* To do:
[1] In the Québec City travel notes, how many American soldiers were taken prisoner in the attack led by Benedict Arnold?
[2] Turn the part of the listing that opens with the line containing "Opieka nad dzieckiem (569, 1239)" and closes with the end of the listing into a Markdown table with the columns No. and Line, leaving out blank lines.

* Quoted passage:
— Start —
Canada 2006
Québec, 4 – 6 Oct 06
Québec City is the only place we have ordered take-away pizza with escargot (snails)! It is also the only walled city north of Mexico.
Jacques Cartier arrived in 1535 but it wasn't until Samuel de Champlain's arrival in 1608 to establish a fur trading post that European settlement prospered. The site is obvious since the wide Gulf of St. Lawrence narrows to the St. Lawrence River and the cliffs provided natural defence.
Stone fortifications were built in 1720 but they weren't enough to keep out the British whose troops scaled the cliff just west of town and taking the defenders by surprise, captured the town in 20 minutes. The Treaty of Paris formalized the arrangement in 1763.
However, the walls came in handy when the Americans attacked in 1775. The Canadian War Museum site notes that although the British had lost control of everything outside the city walls, the Americans were "unable to harm, or even seriously inconvenience" those inside. Time was against the Americans as winter's grip tightened and even if they could hold out till spring, the Royal Navy would be able to bring reinforcements. In a desperate move, 300 troops led by Richard Montgomery attacked the Lower Town at 4am on December 31st, 1775 through heavy snow and ice but they were ambushed. Montgomery was killed and his men fled.
Meanwhile, Benedict Arnold, later to become famous as a traitor, led 600 men into battle a little to the north in blinding snow. Arnold was wounded early and though many of his men got lost in the narrow streets, some pressed forward. Again, the defenders were ready and soon the Americans were forced to surrender with between 60 to 100 killed or wounded and 426 taken prisoner. Only 5 British/Canadian men were killed.
Eventually peace brought prosperity and the city became a center of shipbuilding, wheat and lumber trading.

The National Assembly of Quebec meets in this room. We took the public tour but I missed the information that the upper house was abolished in 1968 making the Quebec legislature unicameral

The other end of the same room. Nice clock.



I think there were four other nations represented as having made a significant contribution to the development of Quebec.
— End —
* Data in this exercise:
— Start —
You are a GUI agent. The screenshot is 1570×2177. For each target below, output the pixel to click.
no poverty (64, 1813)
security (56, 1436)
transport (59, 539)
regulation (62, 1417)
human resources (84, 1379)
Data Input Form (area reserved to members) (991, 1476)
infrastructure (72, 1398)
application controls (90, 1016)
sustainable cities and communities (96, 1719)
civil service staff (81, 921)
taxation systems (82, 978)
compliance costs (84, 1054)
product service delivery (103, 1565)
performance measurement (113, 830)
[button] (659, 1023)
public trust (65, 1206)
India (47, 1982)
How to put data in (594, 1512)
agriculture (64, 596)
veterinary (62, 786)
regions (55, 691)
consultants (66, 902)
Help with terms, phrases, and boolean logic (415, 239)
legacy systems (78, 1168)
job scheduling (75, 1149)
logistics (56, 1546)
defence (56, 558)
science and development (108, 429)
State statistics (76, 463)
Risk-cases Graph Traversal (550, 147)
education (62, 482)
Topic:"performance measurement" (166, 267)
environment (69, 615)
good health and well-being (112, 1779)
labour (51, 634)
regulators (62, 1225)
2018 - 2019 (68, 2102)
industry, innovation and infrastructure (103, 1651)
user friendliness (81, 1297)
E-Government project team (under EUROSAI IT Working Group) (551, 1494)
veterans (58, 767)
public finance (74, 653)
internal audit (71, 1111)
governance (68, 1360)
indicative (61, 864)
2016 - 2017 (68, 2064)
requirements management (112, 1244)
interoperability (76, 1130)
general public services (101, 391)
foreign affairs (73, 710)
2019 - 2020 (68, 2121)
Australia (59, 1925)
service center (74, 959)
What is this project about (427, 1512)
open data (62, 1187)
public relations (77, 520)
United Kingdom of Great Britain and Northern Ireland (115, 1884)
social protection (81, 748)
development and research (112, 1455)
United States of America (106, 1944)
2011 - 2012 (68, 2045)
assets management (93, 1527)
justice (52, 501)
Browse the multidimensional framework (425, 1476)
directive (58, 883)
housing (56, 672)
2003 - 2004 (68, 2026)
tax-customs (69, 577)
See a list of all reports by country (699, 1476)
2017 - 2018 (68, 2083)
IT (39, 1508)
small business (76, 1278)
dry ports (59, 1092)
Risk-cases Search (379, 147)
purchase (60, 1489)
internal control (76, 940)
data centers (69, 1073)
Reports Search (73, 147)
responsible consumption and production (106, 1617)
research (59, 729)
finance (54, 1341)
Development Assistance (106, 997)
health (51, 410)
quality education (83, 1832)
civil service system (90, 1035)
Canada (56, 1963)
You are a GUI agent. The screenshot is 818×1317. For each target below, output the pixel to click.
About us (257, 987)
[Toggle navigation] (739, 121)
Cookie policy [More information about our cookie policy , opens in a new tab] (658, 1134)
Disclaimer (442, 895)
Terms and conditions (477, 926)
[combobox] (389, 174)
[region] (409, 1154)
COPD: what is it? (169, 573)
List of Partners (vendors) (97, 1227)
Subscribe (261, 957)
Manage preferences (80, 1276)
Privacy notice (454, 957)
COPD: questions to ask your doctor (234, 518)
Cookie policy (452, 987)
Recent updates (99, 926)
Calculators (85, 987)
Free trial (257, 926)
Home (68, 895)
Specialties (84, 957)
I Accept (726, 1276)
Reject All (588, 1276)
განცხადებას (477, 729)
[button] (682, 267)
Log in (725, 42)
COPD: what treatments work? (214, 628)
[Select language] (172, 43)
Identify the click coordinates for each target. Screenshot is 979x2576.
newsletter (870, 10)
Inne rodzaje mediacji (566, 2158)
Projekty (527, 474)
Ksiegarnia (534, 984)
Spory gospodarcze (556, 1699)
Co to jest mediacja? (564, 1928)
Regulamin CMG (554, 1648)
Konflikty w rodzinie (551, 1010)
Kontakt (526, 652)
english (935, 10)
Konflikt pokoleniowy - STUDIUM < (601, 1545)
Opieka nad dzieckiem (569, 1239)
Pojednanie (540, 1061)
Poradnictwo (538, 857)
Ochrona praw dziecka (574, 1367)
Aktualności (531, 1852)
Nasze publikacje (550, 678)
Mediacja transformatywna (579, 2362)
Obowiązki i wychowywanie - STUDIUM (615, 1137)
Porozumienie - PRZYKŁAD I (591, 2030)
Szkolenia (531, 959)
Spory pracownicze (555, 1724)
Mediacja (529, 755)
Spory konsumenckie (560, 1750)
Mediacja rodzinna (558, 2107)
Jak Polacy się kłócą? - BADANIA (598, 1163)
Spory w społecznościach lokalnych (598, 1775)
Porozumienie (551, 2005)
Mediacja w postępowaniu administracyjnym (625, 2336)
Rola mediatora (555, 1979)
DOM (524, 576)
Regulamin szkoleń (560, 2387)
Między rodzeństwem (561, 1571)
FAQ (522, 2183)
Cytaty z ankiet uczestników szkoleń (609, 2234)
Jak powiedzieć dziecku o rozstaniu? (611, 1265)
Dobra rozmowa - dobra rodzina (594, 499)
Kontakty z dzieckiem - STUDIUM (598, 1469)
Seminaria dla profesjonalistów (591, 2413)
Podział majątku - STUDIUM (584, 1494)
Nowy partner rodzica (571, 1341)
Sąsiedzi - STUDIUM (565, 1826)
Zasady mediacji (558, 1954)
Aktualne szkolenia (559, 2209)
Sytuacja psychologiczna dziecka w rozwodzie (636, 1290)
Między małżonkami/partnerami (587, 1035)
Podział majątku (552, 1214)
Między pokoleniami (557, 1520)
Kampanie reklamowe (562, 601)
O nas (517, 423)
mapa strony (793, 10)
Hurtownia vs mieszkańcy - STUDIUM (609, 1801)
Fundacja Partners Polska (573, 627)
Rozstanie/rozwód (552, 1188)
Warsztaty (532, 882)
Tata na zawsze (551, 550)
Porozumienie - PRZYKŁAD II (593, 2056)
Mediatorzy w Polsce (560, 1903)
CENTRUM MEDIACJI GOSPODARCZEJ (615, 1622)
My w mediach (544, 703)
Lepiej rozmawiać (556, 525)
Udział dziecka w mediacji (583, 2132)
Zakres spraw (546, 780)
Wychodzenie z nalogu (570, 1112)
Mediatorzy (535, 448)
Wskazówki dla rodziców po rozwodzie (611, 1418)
— End —
* Answers given:
[1] 426

[2]
| No. | Line |
|---|---|
| 1 | Opieka nad dzieckiem (569, 1239) |
| 2 | Pojednanie (540, 1061) |
| 3 | Poradnictwo (538, 857) |
| 4 | Ochrona praw dziecka (574, 1367) |
| 5 | Aktualności (531, 1852) |
| 6 | Nasze publikacje (550, 678) |
| 7 | Mediacja transformatywna (579, 2362) |
| 8 | Obowiązki i wychowywanie - STUDIUM (615, 1137) |
| 9 | Porozumienie - PRZYKŁAD I (591, 2030) |
| 10 | Szkolenia (531, 959) |
| 11 | Spory pracownicze (555, 1724) |
| 12 | Mediacja (529, 755) |
| 13 | Spory konsumenckie (560, 1750) |
| 14 | Mediacja rodzinna (558, 2107) |
| 15 | Jak Polacy się kłócą? - BADANIA (598, 1163) |
| 16 | Spory w społecznościach lokalnych (598, 1775) |
| 17 | Porozumienie (551, 2005) |
| 18 | Mediacja w postępowaniu administracyjnym (625, 2336) |
| 19 | Rola mediatora (555, 1979) |
| 20 | DOM (524, 576) |
| 21 | Regulamin szkoleń (560, 2387) |
| 22 | Między rodzeństwem (561, 1571) |
| 23 | FAQ (522, 2183) |
| 24 | Cytaty z ankiet uczestników szkoleń (609, 2234) |
| 25 | Jak powiedzieć dziecku o rozstaniu? (611, 1265) |
| 26 | Dobra rozmowa - dobra rodzina (594, 499) |
| 27 | Kontakty z dzieckiem - STUDIUM (598, 1469) |
| 28 | Seminaria dla profesjonalistów (591, 2413) |
| 29 | Podział majątku - STUDIUM (584, 1494) |
| 30 | Nowy partner rodzica (571, 1341) |
| 31 | Sąsiedzi - STUDIUM (565, 1826) |
| 32 | Zasady mediacji (558, 1954) |
| 33 | Aktualne szkolenia (559, 2209) |
| 34 | Sytuacja psychologiczna dziecka w rozwodzie (636, 1290) |
| 35 | Między małżonkami/partnerami (587, 1035) |
| 36 | Podział majątku (552, 1214) |
| 37 | Między pokoleniami (557, 1520) |
| 38 | Kampanie reklamowe (562, 601) |
| 39 | O nas (517, 423) |
| 40 | mapa strony (793, 10) |
| 41 | Hurtownia vs mieszkańcy - STUDIUM (609, 1801) |
| 42 | Fundacja Partners Polska (573, 627) |
| 43 | Rozstanie/rozwód (552, 1188) |
| 44 | Warsztaty (532, 882) |
| 45 | Tata na zawsze (551, 550) |
| 46 | Porozumienie - PRZYKŁAD II (593, 2056) |
| 47 | Mediatorzy w Polsce (560, 1903) |
| 48 | CENTRUM MEDIACJI GOSPODARCZEJ (615, 1622) |
| 49 | My w mediach (544, 703) |
| 50 | Lepiej rozmawiać (556, 525) |
| 51 | Udział dziecka w mediacji (583, 2132) |
| 52 | Zakres spraw (546, 780) |
| 53 | Wychodzenie z nalogu (570, 1112) |
| 54 | Mediatorzy (535, 448) |
| 55 | Wskazówki dla rodziców po rozwodzie (611, 1418) |